▸ **Task requirements**
Copy everything from the line containing "Open FC Hettstedt e.V. II team link" down to the line containing "coord(117,50)", swapping "Store" for "Shop" and changing nothing else.
[start of Provided data]
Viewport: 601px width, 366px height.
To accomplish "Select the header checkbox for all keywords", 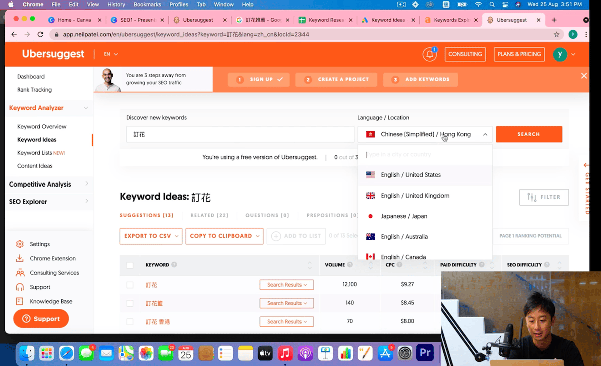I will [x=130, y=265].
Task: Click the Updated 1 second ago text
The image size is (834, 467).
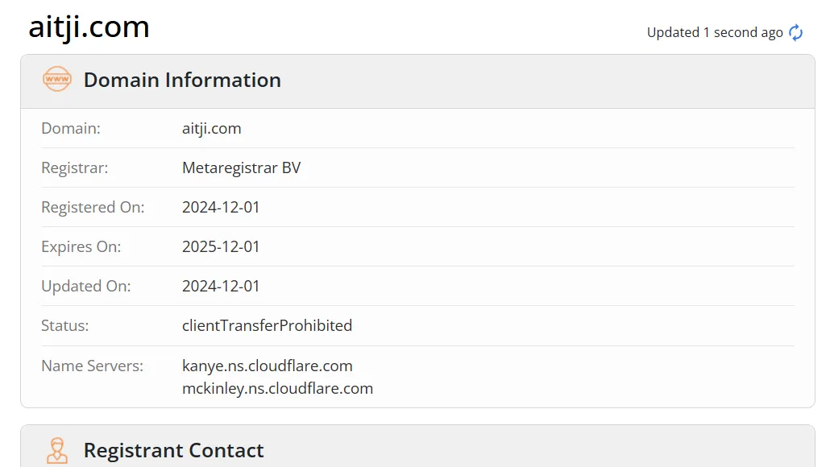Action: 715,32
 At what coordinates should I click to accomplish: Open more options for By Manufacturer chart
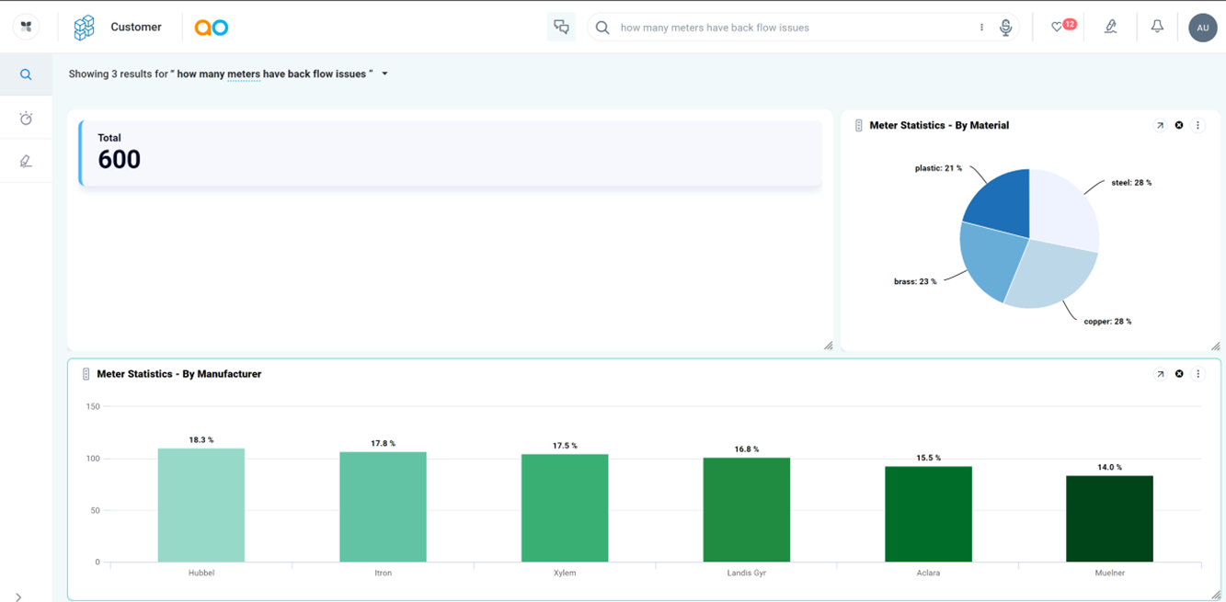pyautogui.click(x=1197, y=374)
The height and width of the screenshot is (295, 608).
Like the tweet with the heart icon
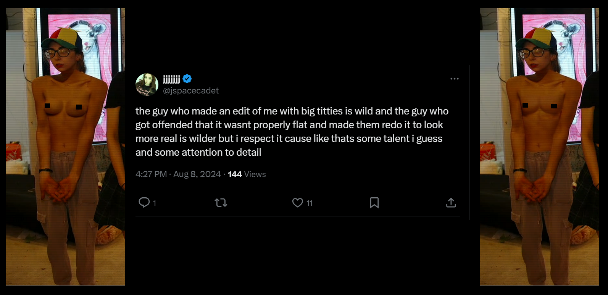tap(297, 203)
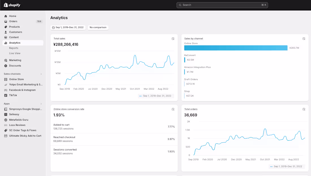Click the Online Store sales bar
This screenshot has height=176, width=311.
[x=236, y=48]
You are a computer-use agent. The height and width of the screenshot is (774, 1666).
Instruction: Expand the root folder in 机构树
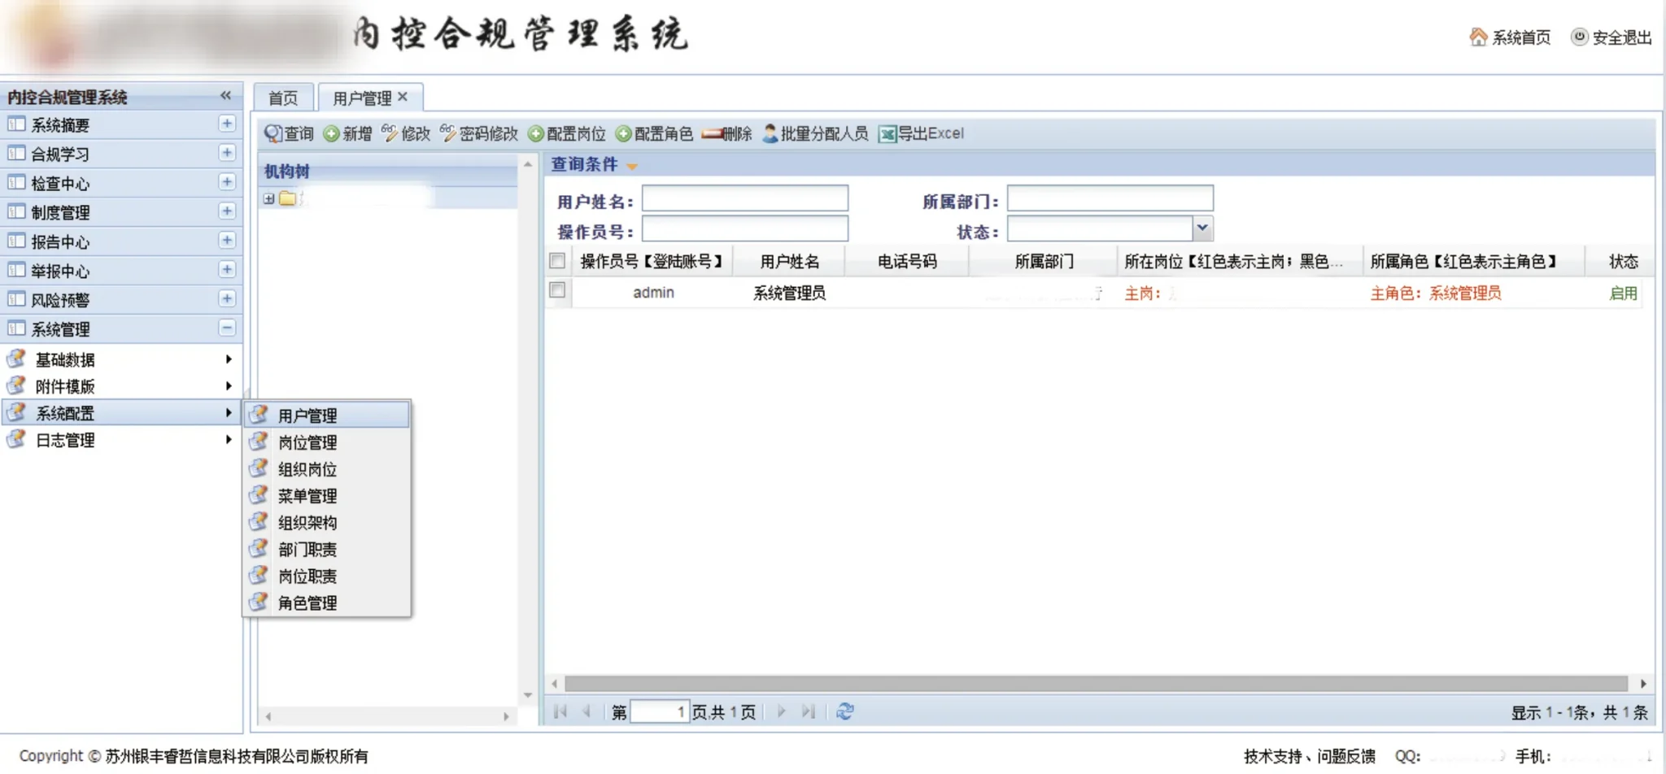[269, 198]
[end of Provided data]
[start of Provided data]
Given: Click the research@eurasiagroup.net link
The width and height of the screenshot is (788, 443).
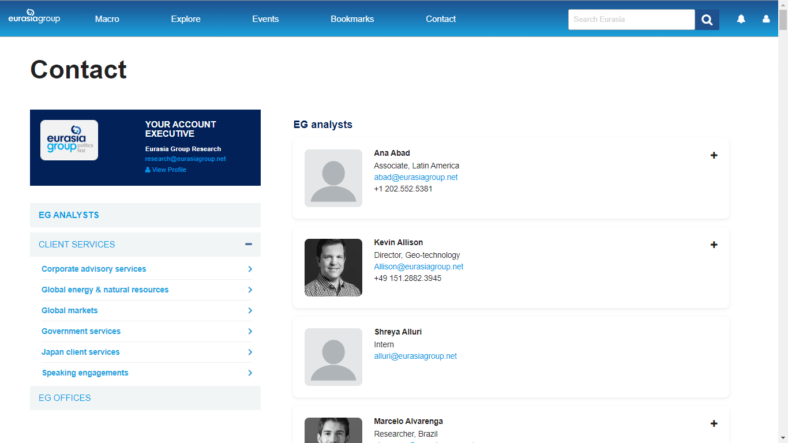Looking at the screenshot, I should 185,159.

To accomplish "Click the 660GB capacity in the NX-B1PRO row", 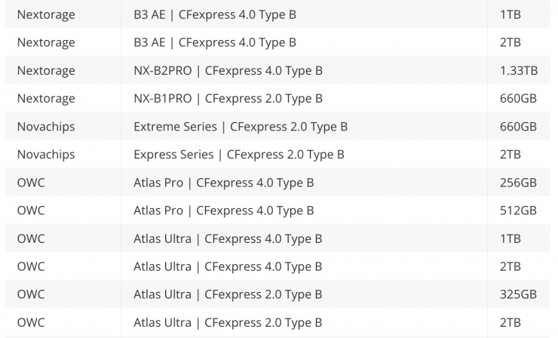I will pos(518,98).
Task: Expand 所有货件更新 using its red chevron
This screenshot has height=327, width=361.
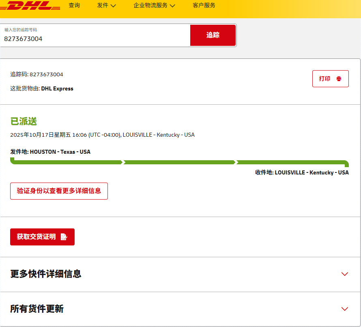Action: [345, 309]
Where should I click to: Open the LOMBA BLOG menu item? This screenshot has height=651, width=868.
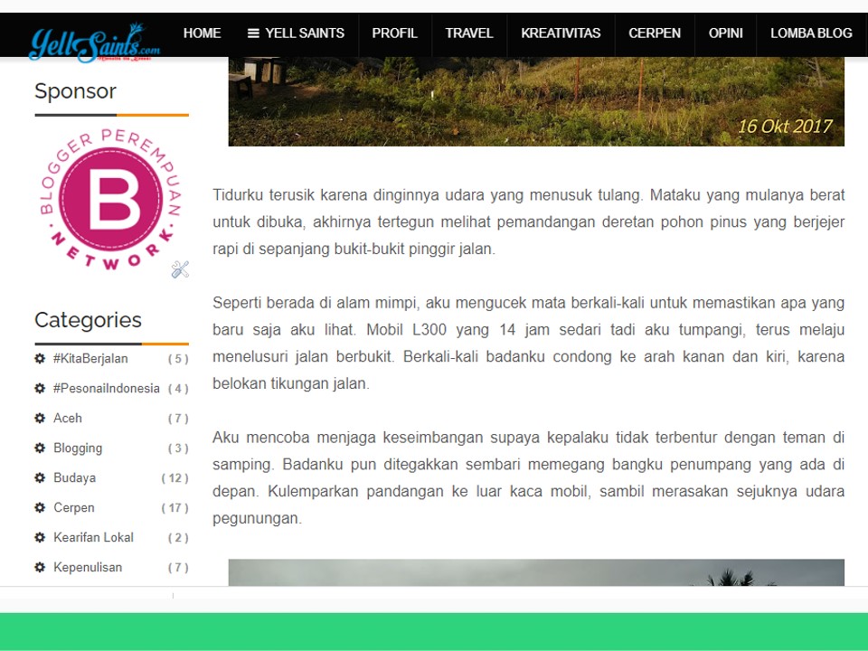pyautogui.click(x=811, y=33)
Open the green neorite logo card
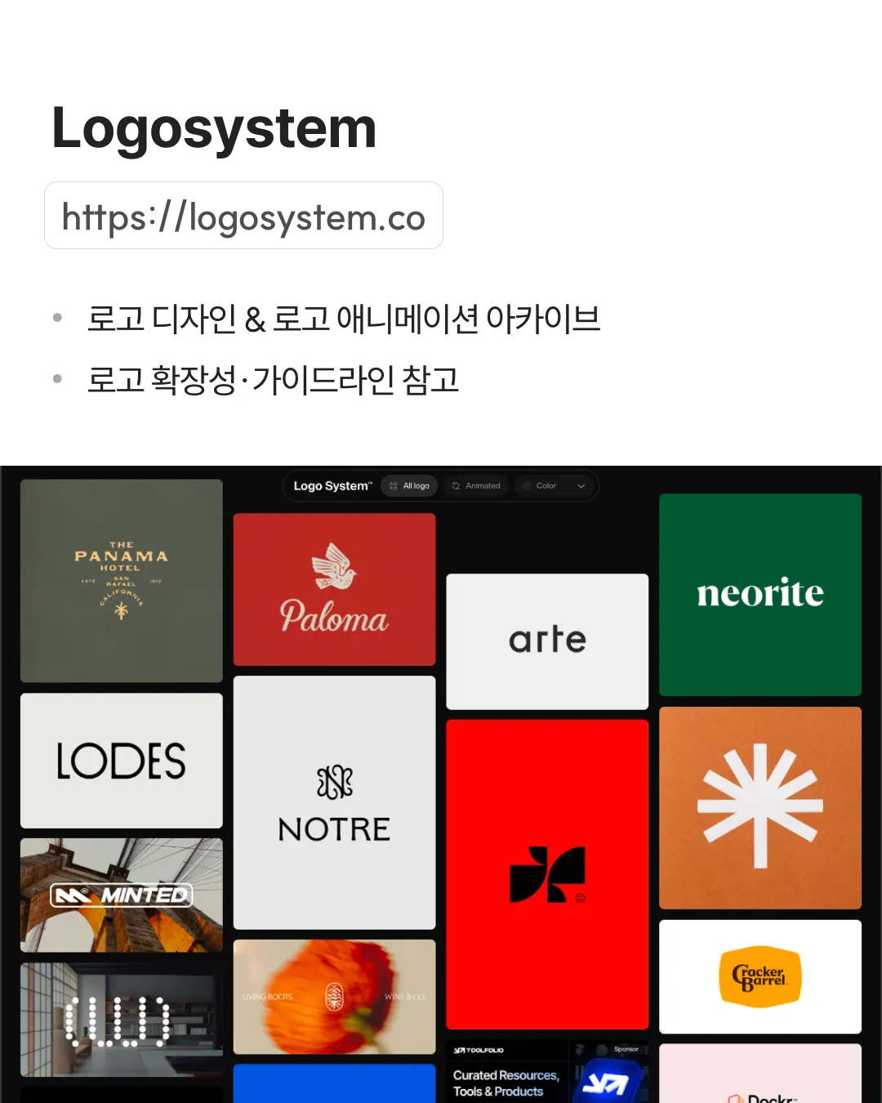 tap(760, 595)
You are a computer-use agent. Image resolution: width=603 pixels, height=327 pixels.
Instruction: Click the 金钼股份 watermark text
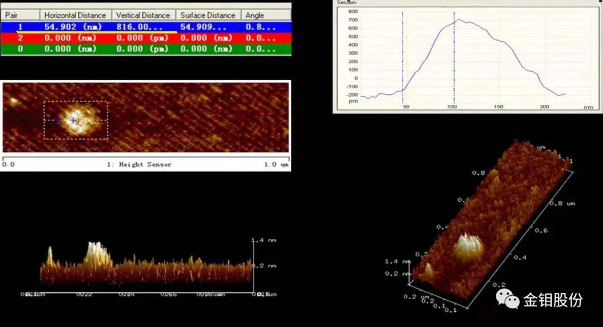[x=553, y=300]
[end of Provided data]
[start of Provided data]
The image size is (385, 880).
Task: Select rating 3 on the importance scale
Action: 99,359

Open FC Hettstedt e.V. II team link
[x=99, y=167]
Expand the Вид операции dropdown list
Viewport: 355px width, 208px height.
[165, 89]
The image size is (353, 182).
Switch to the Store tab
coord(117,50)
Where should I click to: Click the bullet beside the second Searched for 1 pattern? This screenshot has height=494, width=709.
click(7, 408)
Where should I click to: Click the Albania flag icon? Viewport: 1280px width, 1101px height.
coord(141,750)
[end of Provided data]
▸ **Worked solution**
Open FC Hettstedt e.V. II team link
[x=99, y=167]
Expand the Вид операции dropdown list
Viewport: 355px width, 208px height.
[165, 89]
The image size is (353, 182).
Switch to the Shop tab
coord(117,50)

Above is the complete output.